The case itself has been going on so long that, like the McDonald’s hot coffee case of yesteryear, it’s become a bumper sticker court case. Everyone knows about the gay folks that were turned away from a baker and sued for discriminatory practices, and that’s probably all you know about it. Without giving you the 6 year history of this very complicated court case, I’ll instead let you know that the legal merit of it boiled down to Colorado’s Public Accomodations law. This law prohibits businesses that are open to the public from discrimating against customers based on their race, religion, or sexual orientation. The couple originally won their lawsuit, but it was appealed. The state upheld the lower court’s ruling, so it was appealed again. SCOTUS, however, did not agree with the lower court ruling, and that’s why we’re here today.
The court ruled by a 7-2 majority that the ruling of the lower Colorodo Civil Rights Commission be overturned. The majority opinion, however, was not regarding whether the case had legal merit, but whether the defendant’s had been treated with legal neutrality. The Supreme Court ruled that the lower courts did not apply a necessary level of religious neutrality which is required to protect the defendant’s Free Exercise rights.

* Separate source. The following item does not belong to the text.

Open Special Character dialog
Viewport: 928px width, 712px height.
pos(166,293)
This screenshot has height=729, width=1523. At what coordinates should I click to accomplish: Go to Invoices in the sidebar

From the opinion, written by Justice Anthony Kennedy:
Most believe that the wording of this ruling is not going to set any legal precedents. The ruling, according to Kennedy, is regarding whether the proper procedure was followed, not whether the defendants had the legal merit to discriminate against LGBTQ people while operating a public business.
Some clarity from NPR’s Nina Totenberg:
The court ruling the way it did leaves the door open for a future lawsuit to settle whether LGBTQ people can be discriminated against based on a business owner’s sincerely held religious beliefs.
The “narrow” in this instance has nothing to do with the vote count, but, rather, the intended legal scope of the ruling.
At least on paper. I humbly disagree.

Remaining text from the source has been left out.